Japan from the inside out

Matsuri da! (14) Japan’s firewalking festivals

Posted by ampontan on Monday, April 16, 2007

FUNNY AS IT MAY SOUND, taking off your shoes and socks and walking across hot coals—known as firewalking—has become a well-known feature of motivational and management seminars. Motivational expert Anthony Robbins teaches it, and companies send their management personnel to seminars to learn how to do it in the hope it will boost their productivity.

In fact, it’s turned into a big business. Tolly Burkan is the guru of the firewalking movement in the United States, as he taught Robbins and the rest how to do it. He’ll teach you, too, if you pony up $US 3,500 for a three-day retreat.


But you don’t have to spend a small fortune to test your mettle. Firewalking is the central feature of several festivals held throughout Japan, and everyone from toddlers to grannies get involved. Every year on the second Sunday in March, people perform the firewalking ritual with the monks at the Yakuoin Temple in Hachioji near Tokyo to celebrate the arrival of spring. The monks have been doing it for centuries, and they’ve invited members of the public to join for the past 50 years.

For more details on their firewalking festival, here’sthis report on the 2000 event by Yuki Yanagi. Yuki’s not a native speaker, but her short article is easy to read and covers all the bases.

If you want to see photos of the entire ceremony, I highly recommend this series of 37 excellent pictures taken in 2005. There are no explanations of the individual pictures, but none are really needed. (If you read Yuki’s explanation first, you’ll know why they’re shooting arrows.)

There’s an even better set of photos on this Japanese-language site. If you can’t read the Japanese, just look for the rotating blue arrow at the bottom of the page. The ceremony photos are in four sections, so all you have to do is click on each one in sequence. This site has photos of the walkers rubbing salt on their feet before stepping out. Salt has long been used as a purification symbol in Japanese religious ceremonies, and it also may help dry out the feet, which is the key to a successful firewalk.

Meanwhile, last Monday night (the 9th), another firewalk was held in Kami, Kochi Prefecture at Konoitasan Fudomyo’o, with 100 people walking barefoot across hot coals in a ceremony to prevent illness and disaster. The photo shows a frightened young girl being helped across the coals at the event.


The Kochi festival dates back several hundred years and was begun to honor the Emperor Antoku, who died in 1185 at the age of seven during a naval battle at Dannoura during the Taira-Minamoto War. (His grandmother jumped off a burning ship holding the boy sovereign.) The firewalk is held twice a year, in spring and fall, and has been conducted in its present form for about 60 years.
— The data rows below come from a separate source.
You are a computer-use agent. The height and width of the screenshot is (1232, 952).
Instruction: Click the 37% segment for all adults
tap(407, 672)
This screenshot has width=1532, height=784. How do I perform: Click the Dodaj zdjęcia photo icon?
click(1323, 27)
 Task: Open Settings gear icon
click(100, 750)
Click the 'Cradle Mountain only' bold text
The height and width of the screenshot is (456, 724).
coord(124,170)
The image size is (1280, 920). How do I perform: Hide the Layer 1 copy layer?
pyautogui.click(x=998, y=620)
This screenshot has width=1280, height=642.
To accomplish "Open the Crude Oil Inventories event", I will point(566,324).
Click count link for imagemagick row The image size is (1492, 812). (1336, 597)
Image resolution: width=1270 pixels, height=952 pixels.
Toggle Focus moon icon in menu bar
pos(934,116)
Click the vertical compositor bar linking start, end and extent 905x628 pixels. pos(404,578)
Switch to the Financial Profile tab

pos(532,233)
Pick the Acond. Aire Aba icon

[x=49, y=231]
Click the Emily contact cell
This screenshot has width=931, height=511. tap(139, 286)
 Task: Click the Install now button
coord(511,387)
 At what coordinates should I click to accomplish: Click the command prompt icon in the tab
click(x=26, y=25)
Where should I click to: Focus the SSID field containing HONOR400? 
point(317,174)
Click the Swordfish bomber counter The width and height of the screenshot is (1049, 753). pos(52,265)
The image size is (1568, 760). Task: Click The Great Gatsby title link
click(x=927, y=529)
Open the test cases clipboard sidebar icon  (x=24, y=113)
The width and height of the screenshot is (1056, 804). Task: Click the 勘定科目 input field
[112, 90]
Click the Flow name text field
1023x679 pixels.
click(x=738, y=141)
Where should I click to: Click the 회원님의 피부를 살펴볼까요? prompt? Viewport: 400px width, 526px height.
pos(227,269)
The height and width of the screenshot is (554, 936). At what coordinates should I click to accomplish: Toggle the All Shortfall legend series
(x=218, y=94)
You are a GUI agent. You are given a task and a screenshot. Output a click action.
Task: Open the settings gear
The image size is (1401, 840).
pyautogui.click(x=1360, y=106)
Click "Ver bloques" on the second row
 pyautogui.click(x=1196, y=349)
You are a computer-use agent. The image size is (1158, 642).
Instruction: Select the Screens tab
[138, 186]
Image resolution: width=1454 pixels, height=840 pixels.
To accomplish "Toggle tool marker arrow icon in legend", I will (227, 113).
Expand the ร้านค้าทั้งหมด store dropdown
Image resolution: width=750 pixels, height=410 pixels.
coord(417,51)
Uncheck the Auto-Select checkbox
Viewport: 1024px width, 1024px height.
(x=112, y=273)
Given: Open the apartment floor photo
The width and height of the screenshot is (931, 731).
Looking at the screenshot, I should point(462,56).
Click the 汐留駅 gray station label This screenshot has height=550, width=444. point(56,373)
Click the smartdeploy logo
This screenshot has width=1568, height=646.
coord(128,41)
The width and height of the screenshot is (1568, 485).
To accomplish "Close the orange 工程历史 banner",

Parishoners clad in traditional white clothing get the festivities underway by lighing the fire, which uses cypress logs and leaves as fuel. When it starts to blaze, they circle it and chant sutras, and already in our mind’s eye we’re not in Kansas anymore. The participants then throw into the fire small wooden tablets on which they have written their wishes–similar to three coins in the fountain, except there’s fire instead of water–and when these have been burned, they get ready for some barefootin’. One Kochi City woman who has been hoofing it across the embers every year for the past 30 years says it’s not hot at all if you become detached first. (Mushin in Japanese)

I don’t want to ruin your experience, but if you think it’s difficult to do, you might want to check out the more prosaic explanation here at Wikipedia. If nothing else, you’ll save $3,500.